For its 25th anniversary, the Cohen Media Group restored Daughters of the Dust for a screening at the 2016 Toronto Film Festival and a theatrical release. When Beyoncé's acclaimed visual album Lemonade aired on HBO and online in the spring of that year, critics noted that Lemonade made several visual references to Daughters of the Dust. Beyoncé's modern take featured young women, some in long white dresses, walking toward a beach or settled on the front porch of a rustic island cabin. The homage brought attention to the film in articles for Vanity Fair, Rolling Stone, NPR, and Essence. With new acclaim, Daughters of the Dust was re-released in theaters in November 2016, along with a new trailer and poster.

Awards and nominations

  • Sundance Film Festival – Excellence in Cinematography Award, nominated for Grand Jury Prize, 1991
  • Selected for National Film Registry of the Library of Congress, 2004
  • Cascade Festival of African Films, Portland, Oregon – Excellence in Cinematography Award, 2005
  • New York Film Critics Circle Awards – Special Award, 2016

Dash has written two books related to Daughters of the Dust:

  • Co-authored with Toni Cade Bambara and bell hooks, Daughters of the Dust: The Making of an African American Woman's Film (1992).

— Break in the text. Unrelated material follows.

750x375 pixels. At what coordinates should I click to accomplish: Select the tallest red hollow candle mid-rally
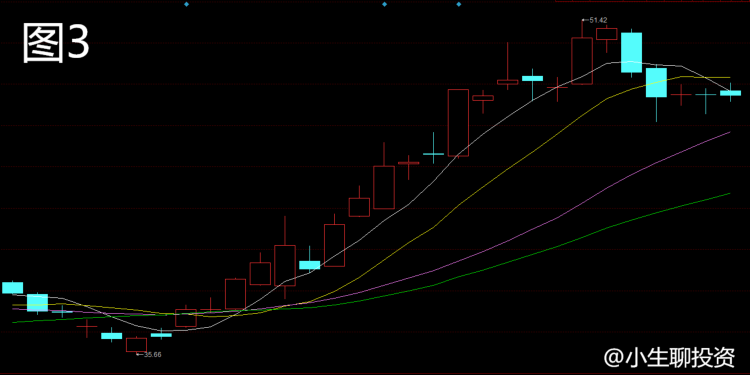point(458,122)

The book includes the screenplay.
  • Daughters of the Dust: A Novel (1997), a sequel set 20 years after the passage explored in the film. Amelia, a young anthropology student who grew up in Harlem, goes to the Sea Islands to meet her mother's relatives and learn about their culture. The novel was selected in 2011 for the Charleston County Public Library's One Book Program.

See also

  • Gullah people
  • Sea Island Creole English
  • Igbo Landing

References

  • Official Site
  • Daughter of the Dust essay by Daniel Eagan in America's Film Legacy: The Authoritative Guide to the Landmark Movies in the National Film Registry, A&C Black, 2010 , pages 805-806 [https://books.google.com/books?id=deq3xI8OmCkC]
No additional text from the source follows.